Fiction Samples

From: The Doll-Man
A historical novel about a grieving father and son, and the cost of doing the right thing. 

Chapter 1 (an excerpt)

Outside Bastogne, Belgium – December 1944

With heart racing, fingers twitching, and his eyes fixed upon the farmhouse within the crosshairs, Chuck Miller and two other soldiers waited in the snowy brush, several yards from the target. A pointman on the hill behind the building signaled the all clear.

WWII "Battle of the Bulge" (Belgium)“Ready, Sarge,” one private whispered.

Sergeant Miller’s crouching knees shouted in pain. In the freezing cold of eastern Belgium, the sweat still stung his eyes. If army intelligence was correct, three or four German officers were holed up in this remote farmhouse as the Allies relentlessly pounded crumbling Nazi forces with their iron fists.

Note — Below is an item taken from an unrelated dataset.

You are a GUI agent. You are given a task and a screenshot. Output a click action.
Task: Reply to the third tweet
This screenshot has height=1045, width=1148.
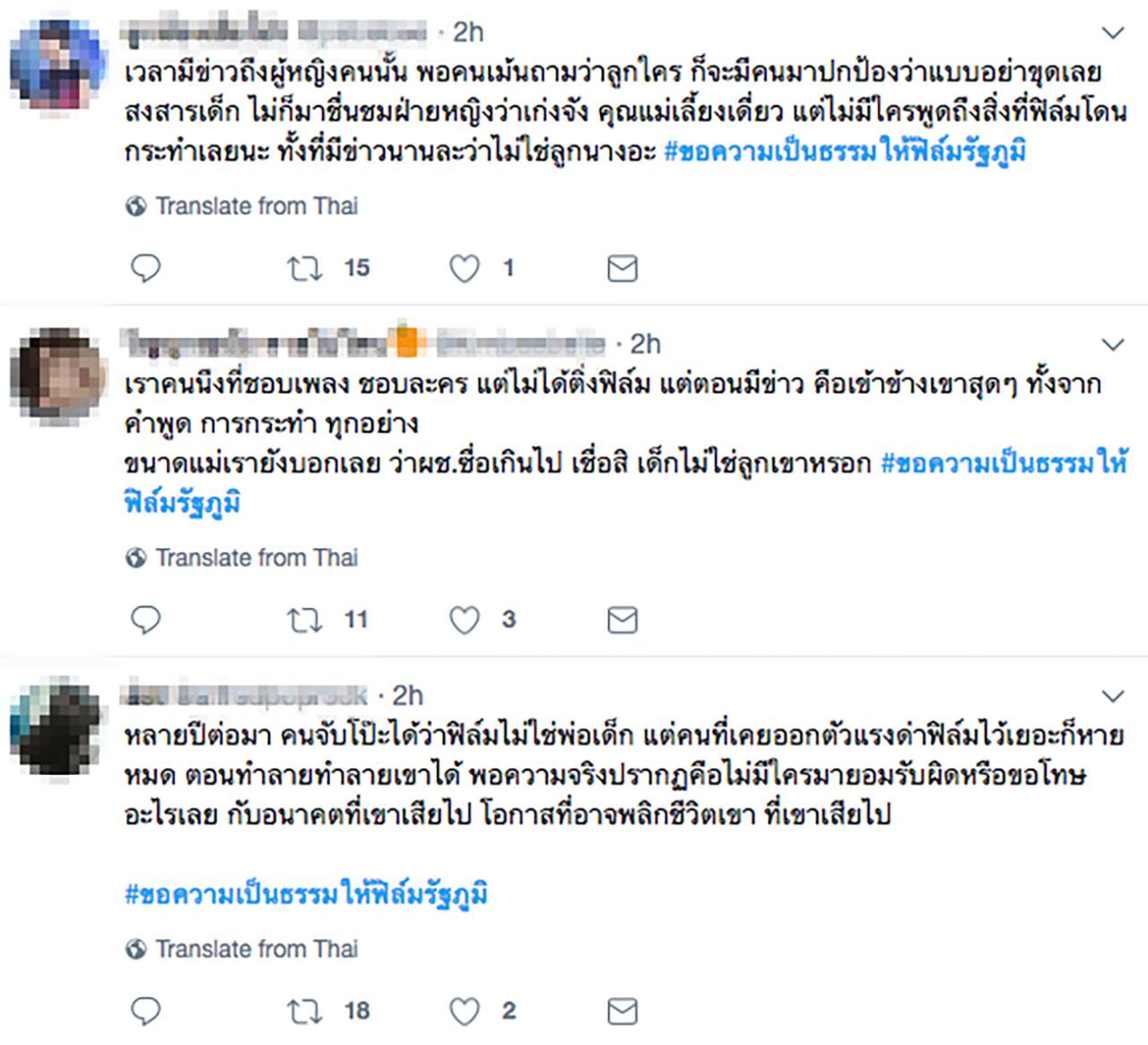pyautogui.click(x=145, y=1011)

“Sarge,” another private said, nudging him. The lookout on the hillside signaled again.

Miller swallowed hard, took a slow deep breath, and crept through the darkness toward the ramshackle house, its light flickering from the windows. He signaled for a stop behind the woodpile just six yards from the front door. One soldier peered between chunks of stacked wood, nodded at the sergeant, and held up two fingers.

The sergeant looked up to the sky, the moon barely visible through murky clouds. With his feet numb and lungs stinging in frigid air, he reached for his grenade. He took another long look between stacked chunks of firewood, his mustache more caked in ice with every steamy breath. He felt like an old man in a young man’s war, and he didn’t know which would end first—this hellish war, or his weakening sanity. He never missed his old life in the butcher shop more than he did this moment. He’d trade his rifle in for a meat cleaver any day, and he prayed that day would be soon.

“Sergeant,” a soldier whispered. “Still clear.”

Miller shot back an angry glare—then pulled the ring.

In one elegantly simple move, he rose to his feet and lobbed the grenade, watching it silently soar over the woodpile, across the yard and scattered tools, gracefully floating above the earth, sailing toward the window. It clipped the overhanging roof and deflected downward through the dingy glass. Shadows inside moved a split second before the crashing of crystal. Then, a fiery blast, dust and snow exploding in all directions from the house.

The three soldiers burst through the door, firing countless rounds about the room, their rifle muzzles flashing through smoke and dust. Then silence.

The sergeant stepped over a motionless man in civilian clothes, past the fireplace, and then stared at the overturned table in the corner. He slowly pulled his Thompson against his shoulder, his finger on the trigger. The others lifted their Carbines. There was a scraping behind the table.

“Fire,” Miller yelled, clamping the trigger down like a vice, bullets spraying side to side, chewing the table to splinters.

Then once again, silence.

The lookout came panting through the door behind them. “I got one running out the back, Sarge. No sign of any others.”

Sergeant Miller crept toward the pile of wood that was once a dining table and chairs. Coughing in the dust, he kicked at the rubble of bloodstained oak. He dropped his gun. His jaw fell open, his eyes grew wide, and he fell to his knees. Frantically pushing away chunks of wood, he grabbed a shoe and pulled someone from the rubble . . .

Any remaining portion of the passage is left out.